» INFORMATION PROVIDED:
++++

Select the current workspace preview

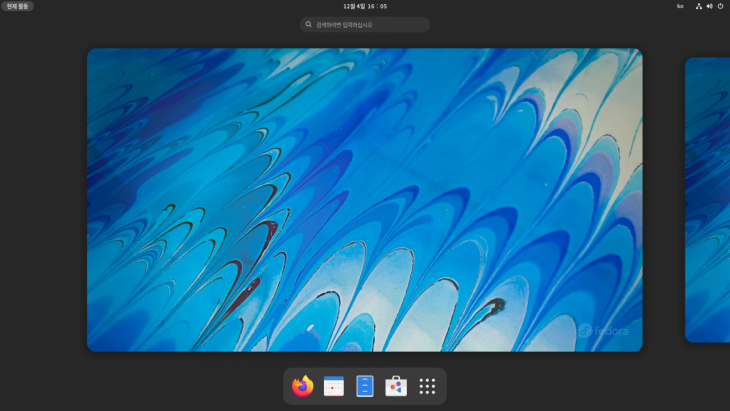coord(364,199)
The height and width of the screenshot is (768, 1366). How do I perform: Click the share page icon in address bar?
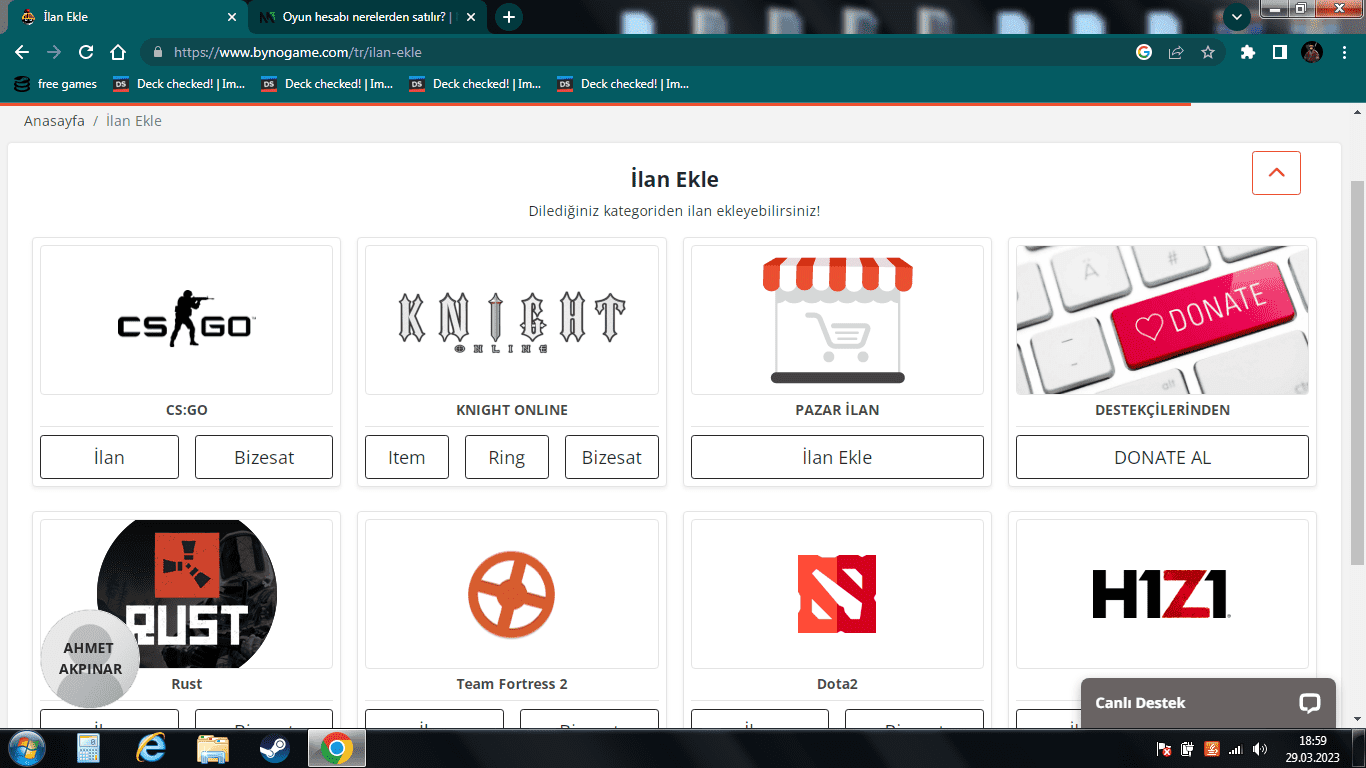click(1176, 52)
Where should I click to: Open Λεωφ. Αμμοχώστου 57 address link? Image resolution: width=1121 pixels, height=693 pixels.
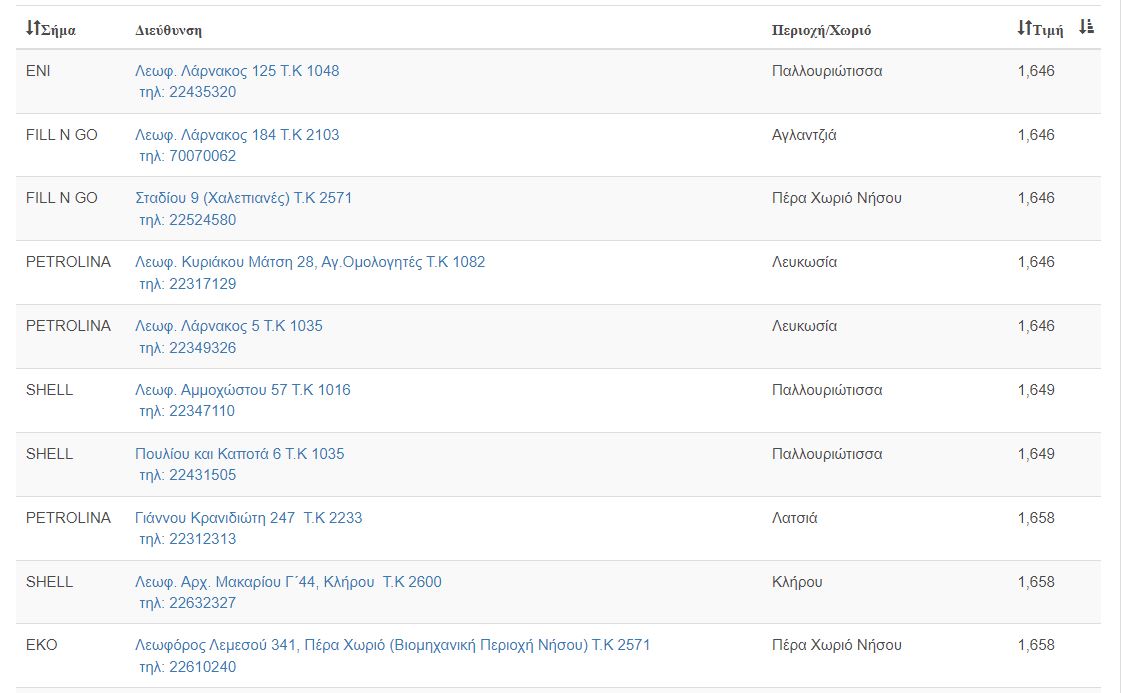coord(243,390)
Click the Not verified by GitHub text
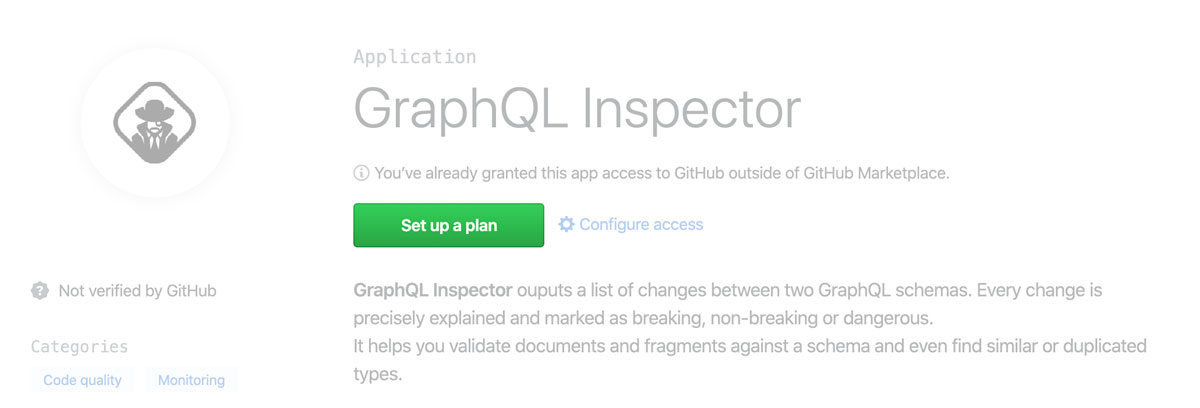Screen dimensions: 1200x408 click(x=137, y=291)
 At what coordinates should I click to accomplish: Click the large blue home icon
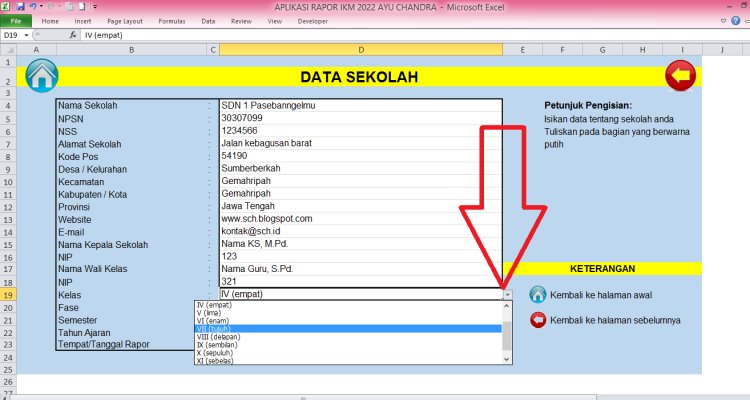(x=43, y=75)
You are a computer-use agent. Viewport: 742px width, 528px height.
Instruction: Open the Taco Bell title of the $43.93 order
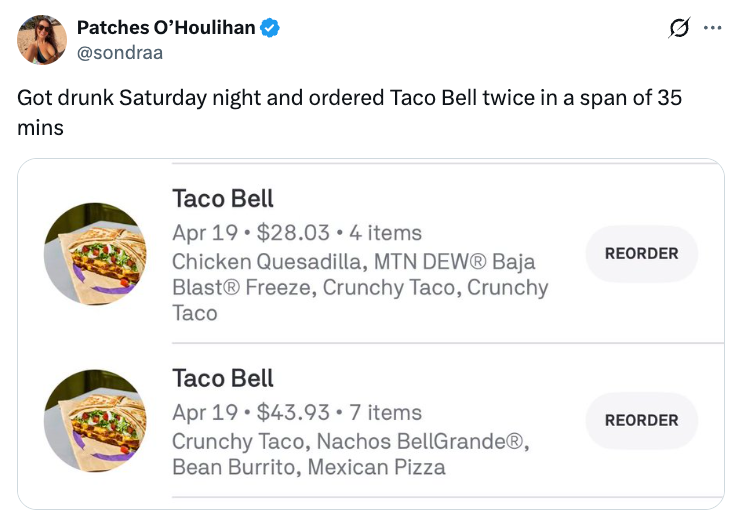pos(223,378)
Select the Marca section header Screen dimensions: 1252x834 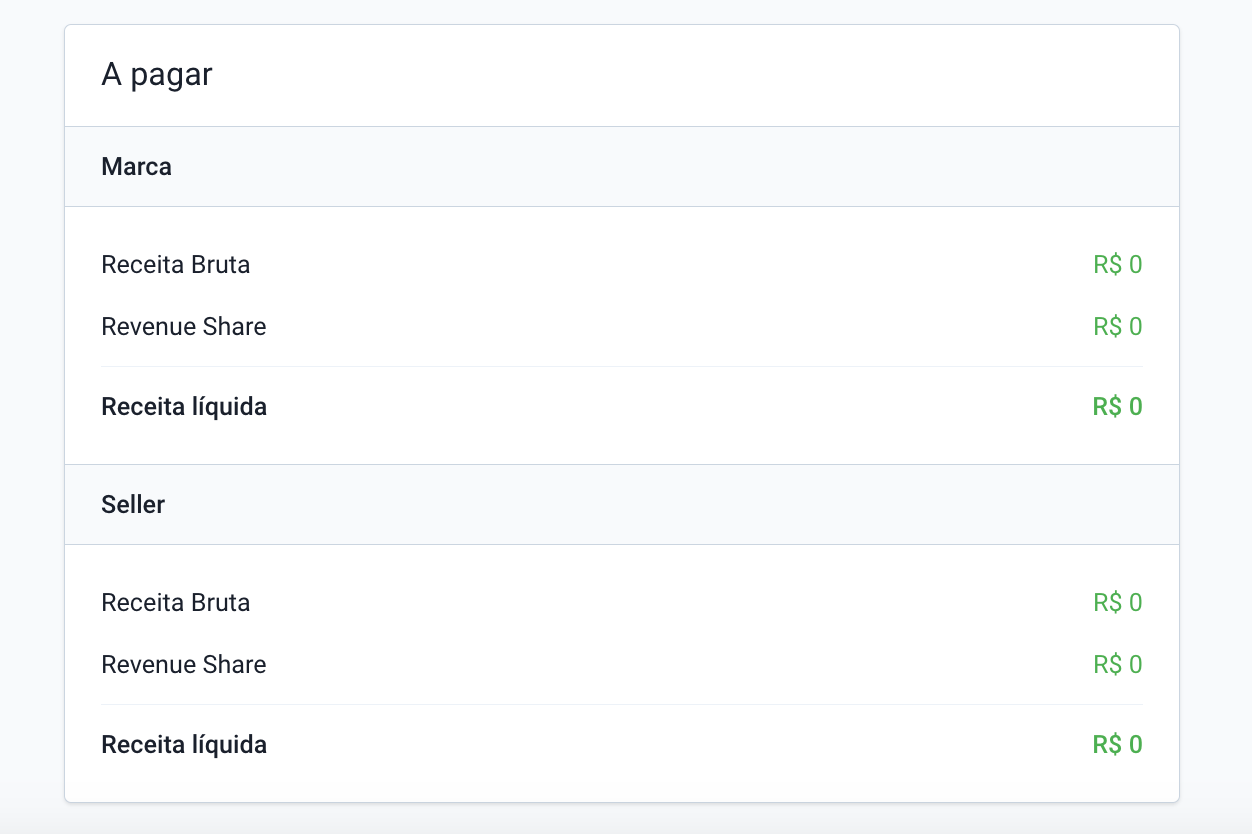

++++

» EXERCISE DIRECTIONS: Please write out exactly the lines from the one holding "Where should I" through the last line of the material above, both included, as a copy without pictures.

» YOUR SOLUTION:
Where should I click to: Open Λεωφ. Αμμοχώστου 57 address link? Image resolution: width=1121 pixels, height=693 pixels.
coord(243,390)
Click the Not verified by GitHub text
Screen dimensions: 1200x408 click(x=137, y=291)
 At what coordinates should I click to accomplish: Click the large blue home icon
(x=43, y=75)
You are a computer-use agent. Viewport: 742px width, 528px height.
Instruction: Open the Taco Bell title of the $43.93 order
pos(223,378)
Select the Marca section header Screen dimensions: 1252x834 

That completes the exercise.